In any other developed city of the world, billboards are just a few and certainly not there spoiling the view. But, in Mumbai…well, in a way, hoardings prevent you from the direct view of people doing what they ought to have been doing indoors. If Japan is the land of the Rising Sun, Mumbai is no different; at many many places it is the land of the rising bums after they have finished doing their job.
Why only Mumbai? You can drive anywhere in India and you can see we have ruined the view of most picturesque sites, lush green fields, and hills by erecting huge hoardings.
Ads on the TV? Anyone who has watched a movie on any of our movie channels will tell you that we have ten minutes ads after every ten minutes. Essentially these make no difference to your understanding of the plot. In most Hindi movies you know the ending even before the movie starts and you are there only to watch the rain-dance. However, most of your patience wears out when there are ads just before the long awaited ending.

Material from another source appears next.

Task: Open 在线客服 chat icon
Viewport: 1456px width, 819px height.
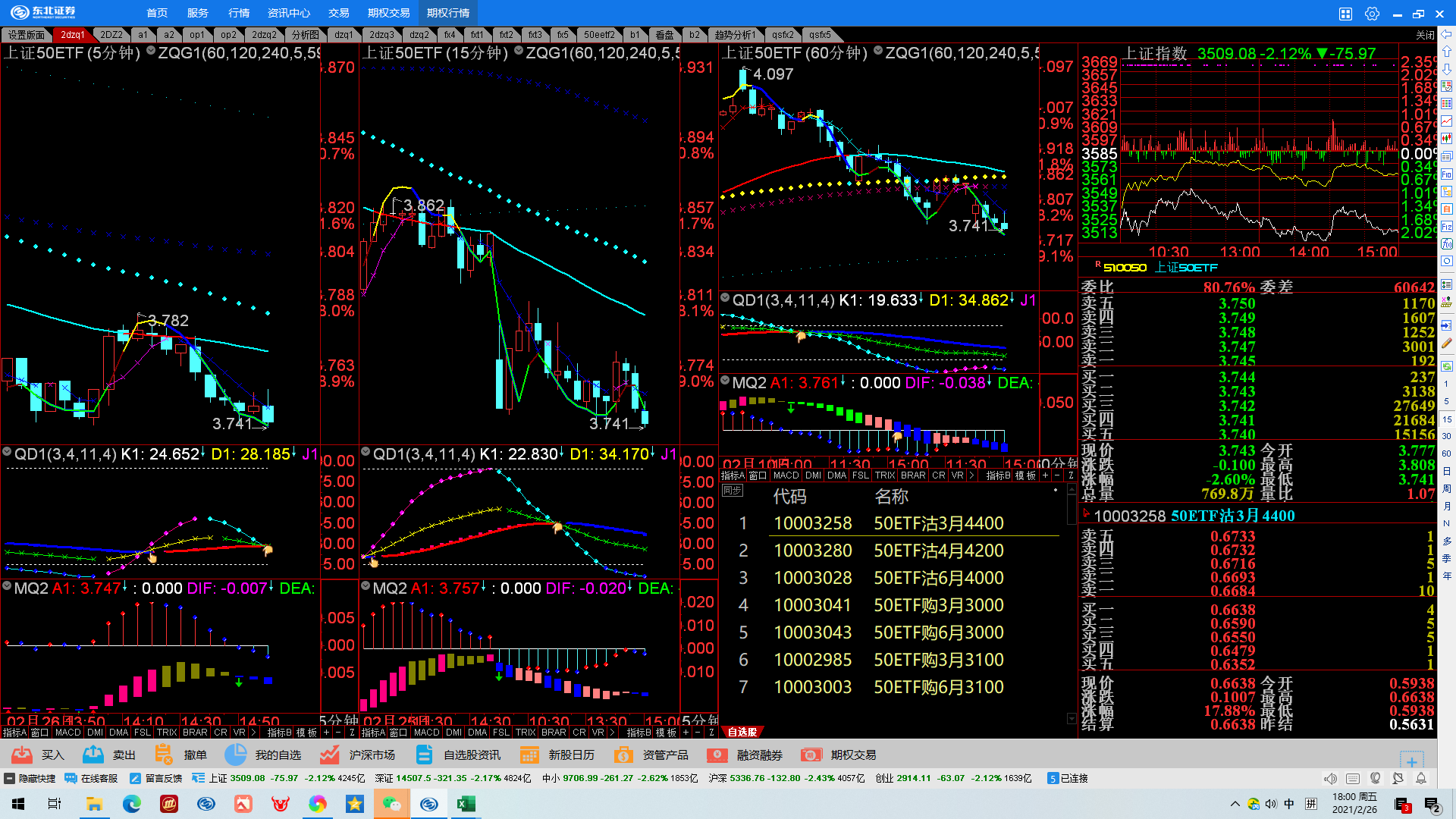Action: click(x=71, y=778)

You want to watch a cricket match? Well, these days they are able to put in up to seven ads between two overs. In the IPL matches they even give each team Strategic Time-out so that they can squeeze in another thirty ads. Listening to songs on music channels is another experience in catching up with the latest brands being sold. Just in case you are one of the rare watchers actually interested in a match or a song, it frustrates you to observe that whenever the ads are displayed the volume automatically goes up.
I guess there is one aspect in which the similarity between ads and mosquitoes ends and that is that – if you have seen ads on the TV about it – any number of sprays and coils are available in the market to keep the mosquitoes out; but, there is none to keep the ads out. Your ‘choice’ has already been made like those people in the villages of Bihar who find their votes have already been cast when they reach the polling booth after walking tens of miles.